Postgres transactions are a distributed systems superpower

So my understanding is that they're aligning the workflow progression unit and the database commit unit on a one-to-one basis. In other words, each step in the workflow becomes a database commit unit. That's why the outbox pattern gets simplified. But in exchange, the database itself becomes tightly coupled to the workflow, which will make it architecturally difficult to separate later on. Although, to be fair, I almost never actually need to separate the database anyway.

In most services, I often swap out the message broker or the workflow engine, but the database almost always stays the same.

I'm not sure if I've understood this correctly.

Congratulations, you discovered a mutex.

Is it really a distributed system or just a bunch of services with a central database?

Can you use postgres as a state store for a distributed application?

It seems this article is trending toward that view: If you can maintain transactional consistency along with application workflow state, then would this generalize to maintaining distributed application state in general?

The follow-up would be: Would this be preferable to Valkey/Redis?

i don't understand the last point of UDF. Either you need the state to be updated atomically across different systems or you don't. But writing a row in a system in order to update the second one at any random time in the future isn't really much different from enqueuing a job in queue.

Congratulations, you discovered a mutex.

Is it really a distributed system or just a bunch of services with a central database?

I don't think it's true that distributed and decentralized mean the same thing. A hub and spoke rail system is centralized, but it's still a distributed system, if it has multiple trains running concurrently.* A distributed system has to coordinate somehow, and a single central DB is one way of doing it.

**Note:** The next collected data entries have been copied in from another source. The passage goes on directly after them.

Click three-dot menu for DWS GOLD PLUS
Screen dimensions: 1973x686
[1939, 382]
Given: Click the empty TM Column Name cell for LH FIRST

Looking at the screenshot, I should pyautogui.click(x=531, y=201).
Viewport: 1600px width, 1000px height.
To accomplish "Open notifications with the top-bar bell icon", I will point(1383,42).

*: edit, maybe a better example here is a rail system with a single central dispatcher is centralized but may still be distributed

In most services, I often swap out the message broker or the workflow engine, but the database almost always stays the same.

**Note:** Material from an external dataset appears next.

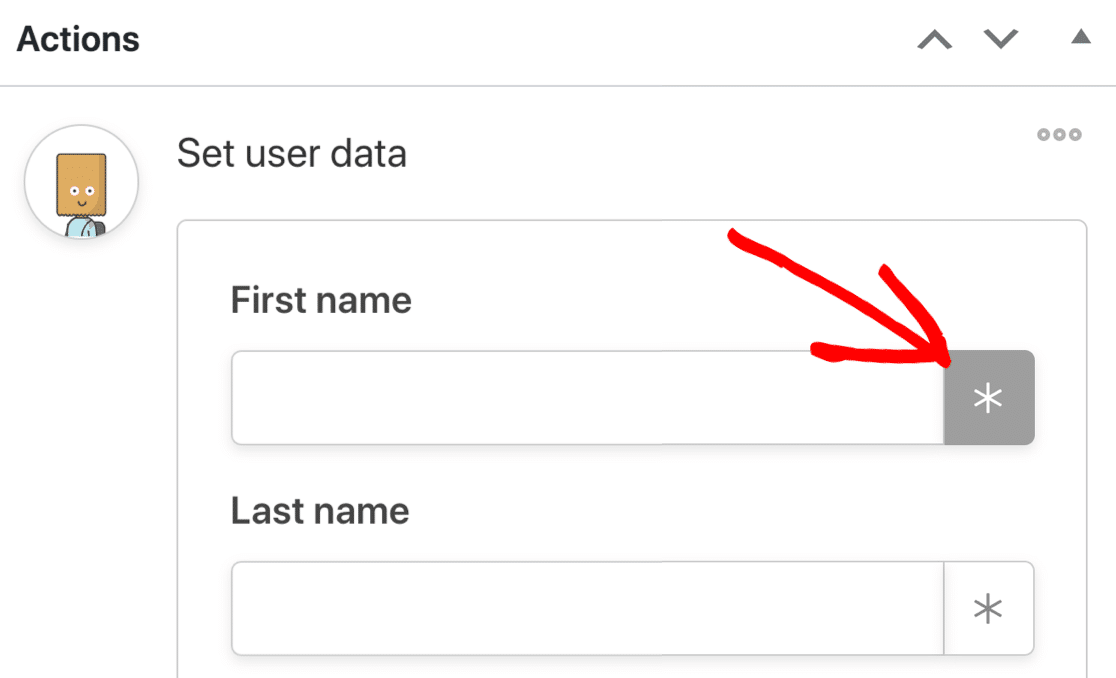Collapse the Actions panel with the triangle toggle
Image resolution: width=1116 pixels, height=678 pixels.
coord(1080,38)
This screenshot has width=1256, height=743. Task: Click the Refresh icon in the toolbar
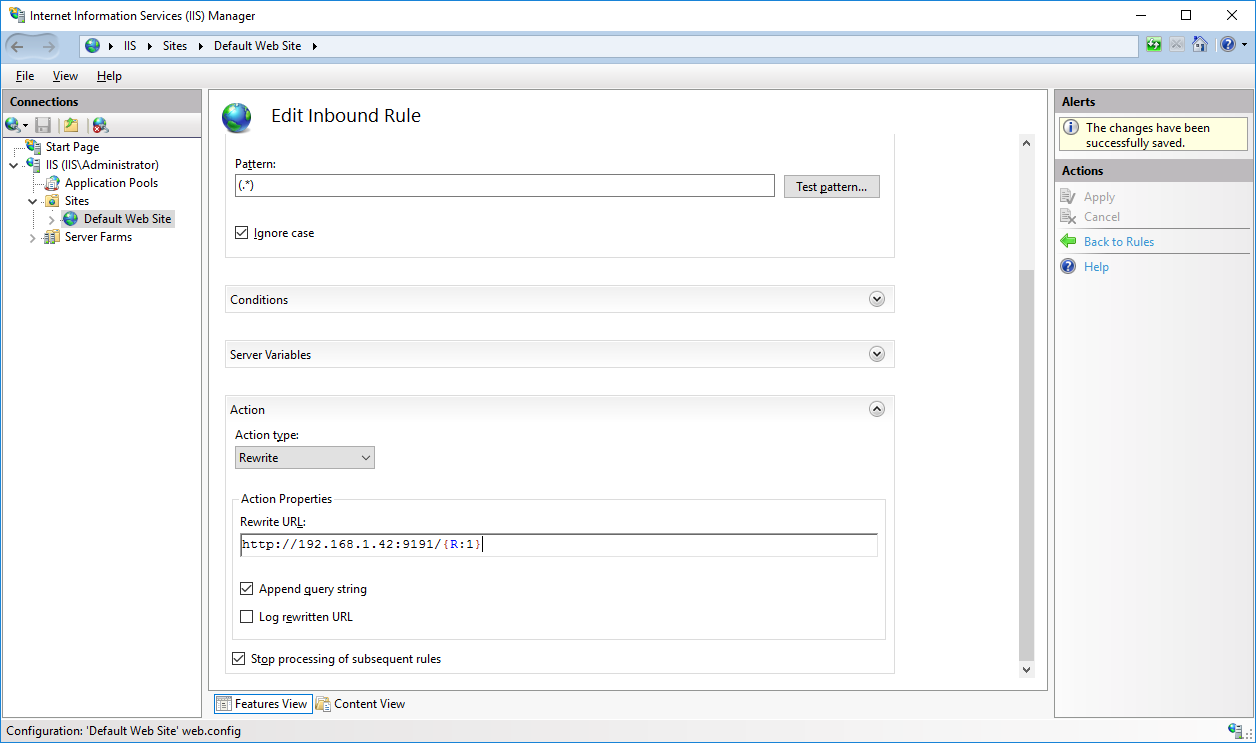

I'm not sure if I've understood this correctly.

Can you use postgres as a state store for a distributed application?

The follow-up would be: Would this be preferable to Valkey/Redis?

Yes, the core design is building a workflow system on a database--essentially, replacing the central orchestrator most workflow systems use with a Postgres database. This previous blog post goes into more detail: https://www.dbos.dev/blog/postgres-is-all-you-need-for-durab... (HN discussion: https://news.ycombinator.com/item?id=48313530)

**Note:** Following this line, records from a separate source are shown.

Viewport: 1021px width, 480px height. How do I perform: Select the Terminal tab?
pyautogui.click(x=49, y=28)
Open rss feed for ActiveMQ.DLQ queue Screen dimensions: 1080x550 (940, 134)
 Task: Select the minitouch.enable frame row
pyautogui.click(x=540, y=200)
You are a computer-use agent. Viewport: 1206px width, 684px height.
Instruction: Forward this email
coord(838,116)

> then would this generalize to maintaining distributed application state in general?

Yes, in the sense of 'too good to be true'

Yes you can - usually I think it's advisable to wrap postgres in a shim application to provide a consistently defined surface you can control but postgres can absolutely serve as the authority node on data correctness.

As to which technical solution would be optimal there are a bunch of factors to consider and I think preferences around features could lead you to a variety of options. Postgres is excellent as long as you're minimizing the amount of data piping directly through it or operating at a reasonable scale.

Your intuition sounds right to me.

This sounds a lot like reinventing a message queue. Someone trying this in the future might learn painful lessons about ordering, commits, partitioning, dead-letter-queues, replayability, don't-call-me-I'll-call-you, and anything else a Kafka-like comes with out of the box.

The key is that the UDF's enqueue is transactional with the database update. Let's say the database update is inserting a new order. This provides the guarantee that if a new order is inserted, a job to process the order is also enqueued. It's impossible for a new order to be inserted without its processing job also being enqueued. Then the durable workflow/queue system is responsible for making sure the processing job, once enqueued, actually executes.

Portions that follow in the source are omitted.